Take Senate Bill 10, the so-called "21st Century Bill of Rights." It was introduced at the beginning of the last session and forced through the Senate without serious hearings or publicly available cost/benefit analyses. It was a hodge-podge of ideas thrown together to please the sponsors' various constituencies —a way of seeming to be responsive.
But the sponsors knew full well their bill had no chance of being approved by both houses, signed by the Governor and passed by a constitutional referendum. It had all the signs of a bill designed as political PR.
Consider the inflammatory and partisan way in which SB 10 starts out. Each of the first five clauses is an attack on President Obama. The first one reads: "WHEREAS, the President of the United States has advanced significant legislative proposals with little or no transparency and accountability to the citizens of the Commonwealth or of other states."
Four similar claims follow. That just is not the way one starts a bill that has a serious legislative purpose or is designed to enlist the support of serious legislators from both parties.
For a second example, take House Bill 421, entitled "An Act Relating to Intrastate Coal Use." HB 421 seeks to remove coal that is mined in Kentucky for use in Kentucky from the purview of the federal Clean Water Act on the grounds that no interstate commerce is involved, hence, the Environmental Protection Agency should not have jurisdiction. One obvious fallacy in this reasoning is that the polluting effects of mining and burning coal in Kentucky, wherever it is from, flow beyond the state's borders.

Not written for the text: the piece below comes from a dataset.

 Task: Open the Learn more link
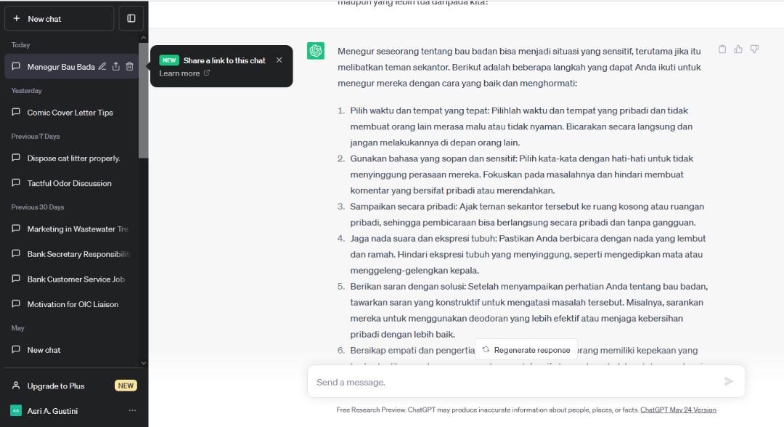click(x=184, y=73)
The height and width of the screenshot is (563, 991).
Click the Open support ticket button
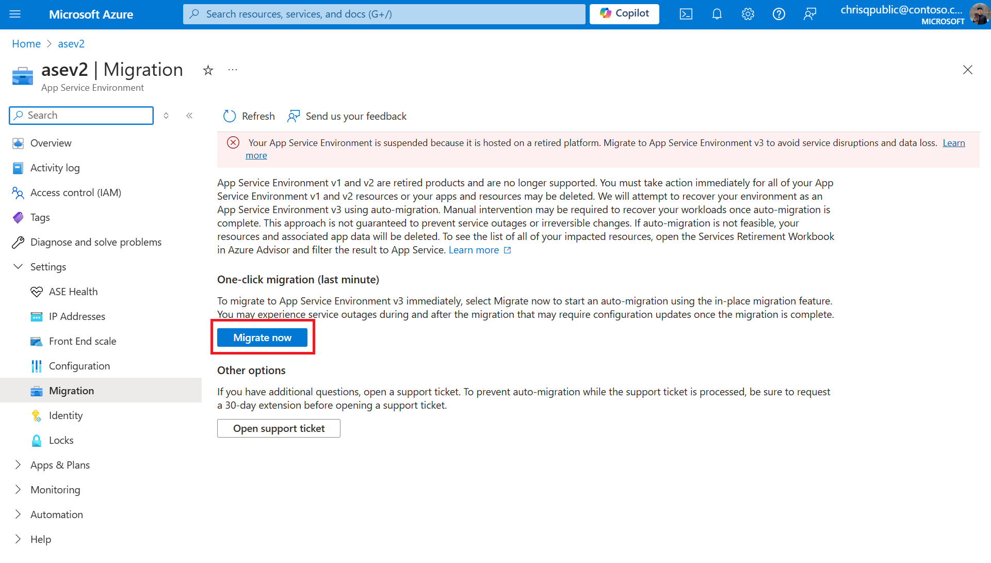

If this bill had become law, the Environmental Protection Agency would have been legally bound to "dedelegate" the authority of the Commonwealth of Kentucky to implement and enforce the Clean Water Act provisions that apply to coal mining in Kentucky.
In other words, if this bill had passed, the EPA would have ended up directly managing the permitting, inspection and enforcement of the Clean Water Act regarding mining pollution in Kentucky.
The result, almost certainly, would have been more rigorous enforcement of the Clean Water Act and cleaner water in the regions of the state where coal is mined and burned. That would be a great outcome, but it is hardly what the bill's sponsors had in mind.
However, HB 421's sponsors had not expected their piece of grandstanding legislation to pass, and it didn't come close.
This coming session, Kentucky's legislators will have to deal with the biannual budget and the need to safeguard the quality of life of all Kentuckians in the face of numerous challenges. The citizens of this state cannot afford to have the arteries of the legislature clogged with the fat of grandstanding bills which are not meant to pass. Let's have an end to merely symbolic proposals and save our words and minds for the work that really needs to be done.
Rick Clewett of Lexington is a longtime advocate for clean water and good government.